¿Se oponen creer y comprender?
Frente a lo que muchas veces se ha dicho, saber y fe, creer y comprender, no son términos recíprocamente antitéticos. La fe es un modo de saber; es el saber de la revelación. Para creer es necesario, al menos en parte, una cierta comprensión de lo que es creído. Más aún, el creer abre las puertas de una profundización, de una asimilación más penetrante, de aquello que mediante la fe resulta conocido.
El creyente, por la fe, se adhiere a Jesús, lo reconoce como Hijo de Dios y Salvador del mundo. Esa adhesión personal y firme empuja necesariamente a intentar conocer más y mejor al Señor. Sucede, en este ámbito, algo semejante a lo que acontece en otros planos de la vida. Nos fiamos del médico cuando nos diagnostica una enfermedad. Pero esa confianza inicial que ha abierto para nosotros un panorama, hasta entonces probablemente desconocido, es un acicate que nos invita a investigar, a reunir más datos, a coordinarlos de modo más armónico.
En la fe se compaginan estabilidad y dinamismo. Santo Tomás, siguiendo en este punto a San Agustín, definía el acto de fe como “cum assensione cogitare” (STh, II-II,2.1); es decir, “pensar con asentimiento”. La estabilidad la proporciona el asentimiento; la firme adhesión. El dinamismo se expresa en el cogitare, en el considerar.

-- DATOS DE ESTUDIO --
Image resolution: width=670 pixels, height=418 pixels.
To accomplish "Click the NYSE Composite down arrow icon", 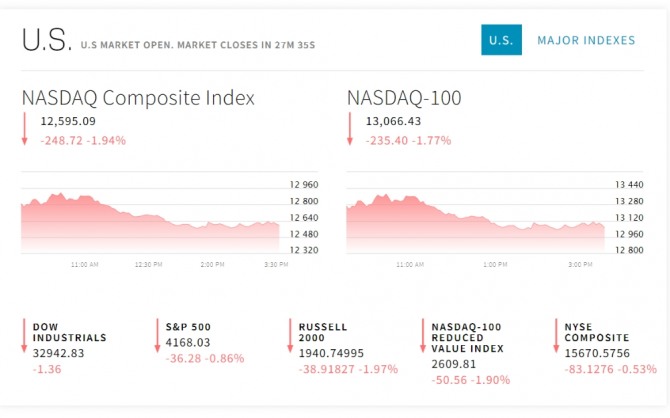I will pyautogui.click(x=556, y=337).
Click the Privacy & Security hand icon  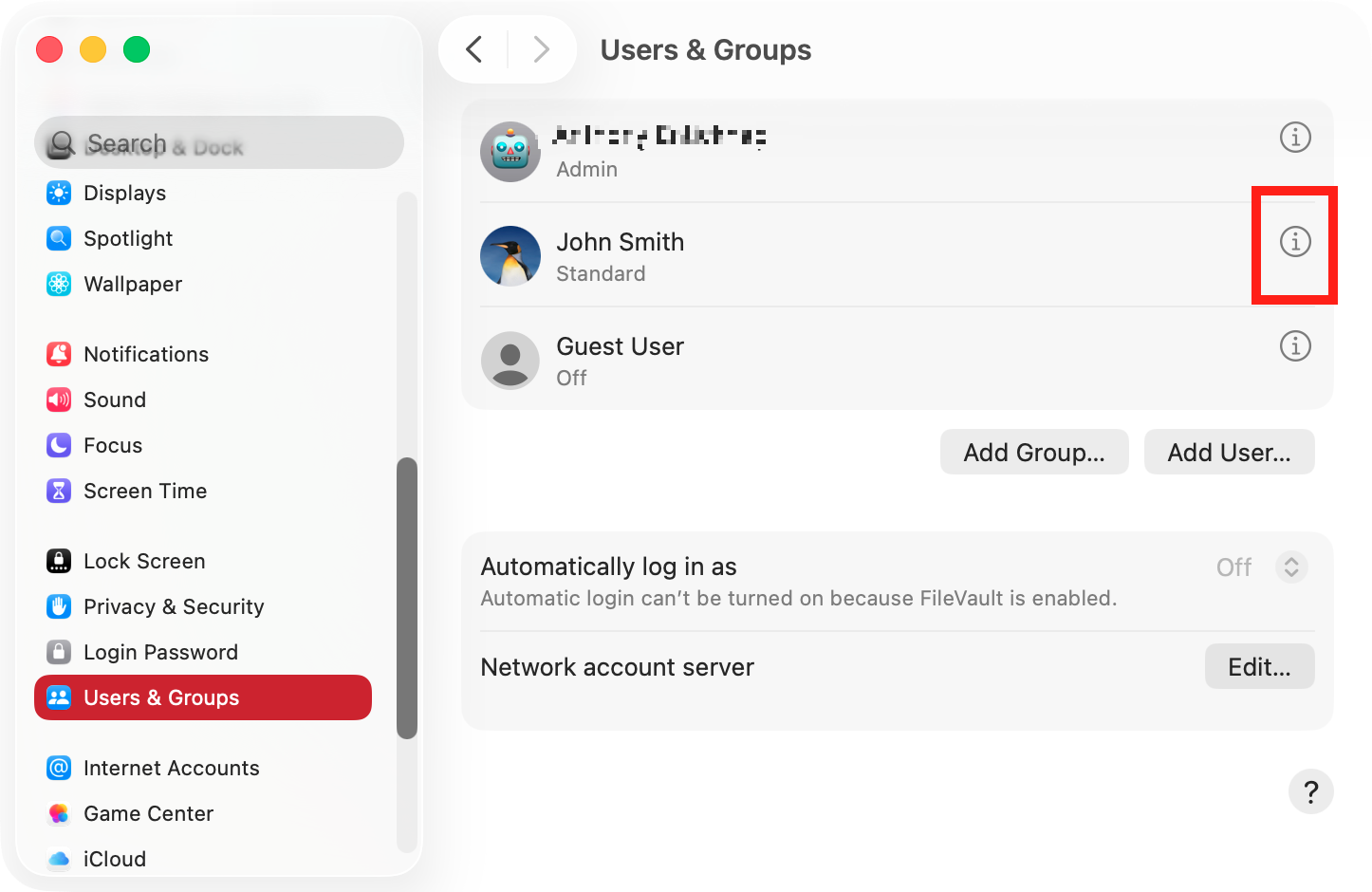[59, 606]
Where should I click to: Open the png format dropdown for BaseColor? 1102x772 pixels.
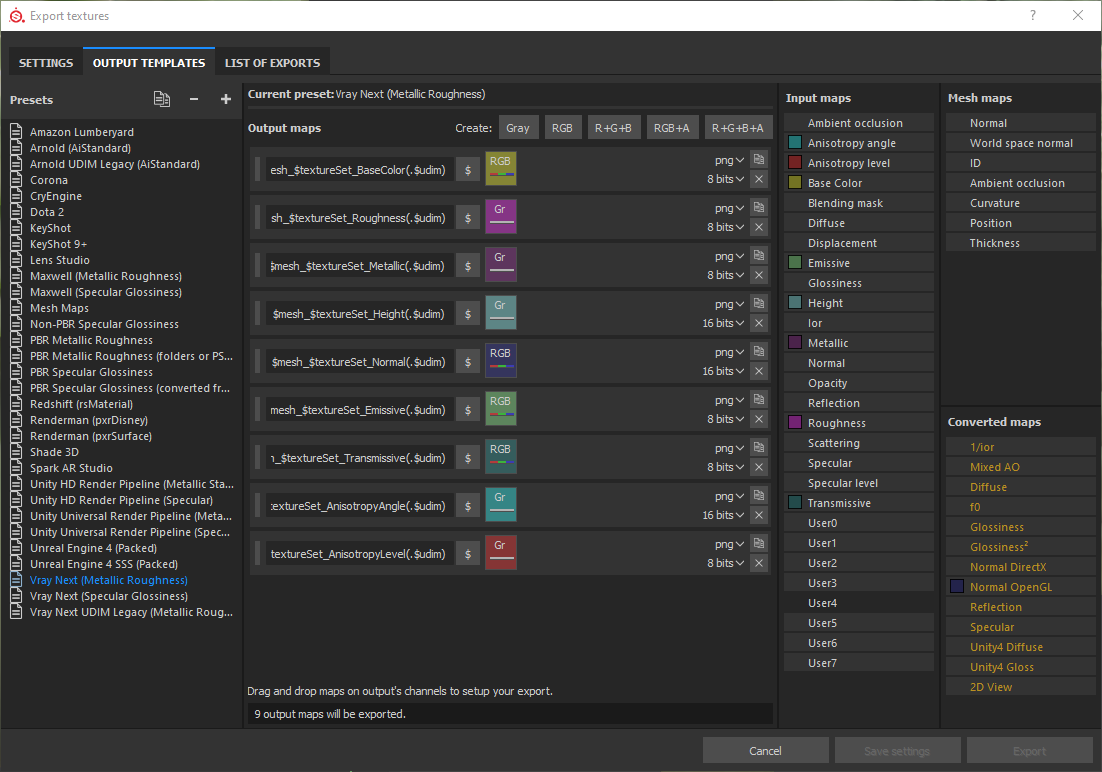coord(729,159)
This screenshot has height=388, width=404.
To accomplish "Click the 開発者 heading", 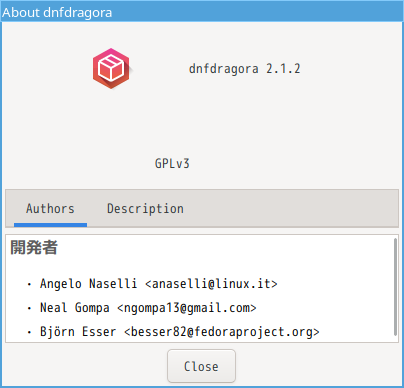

-- LISTA DE ACTIVIDADES --
1 – Enumera las acciones a las que, según el texto sobre la fe y la comprensión, nos invita la confianza inicial en el médico.
2 – Extrae del texto sobre la fe y la comprensión todo lo que va desde "El creyente, por" hasta "modo más armónico.".
El material no hace falta para resolver nada.

-- RESPUESTAS EN ORDEN --
1 – Investigar, reunir más datos y coordinarlos de modo más armónico.

2 –
El creyente, por la fe, se adhiere a Jesús, lo reconoce como Hijo de Dios y Salvador del mundo. Esa adhesión personal y firme empuja necesariamente a intentar conocer más y mejor al Señor. Sucede, en este ámbito, algo semejante a lo que acontece en otros planos de la vida. Nos fiamos del médico cuando nos diagnostica una enfermedad. Pero esa confianza inicial que ha abierto para nosotros un panorama, hasta entonces probablemente desconocido, es un acicate que nos invita a investigar, a reunir más datos, a coordinarlos de modo más armónico.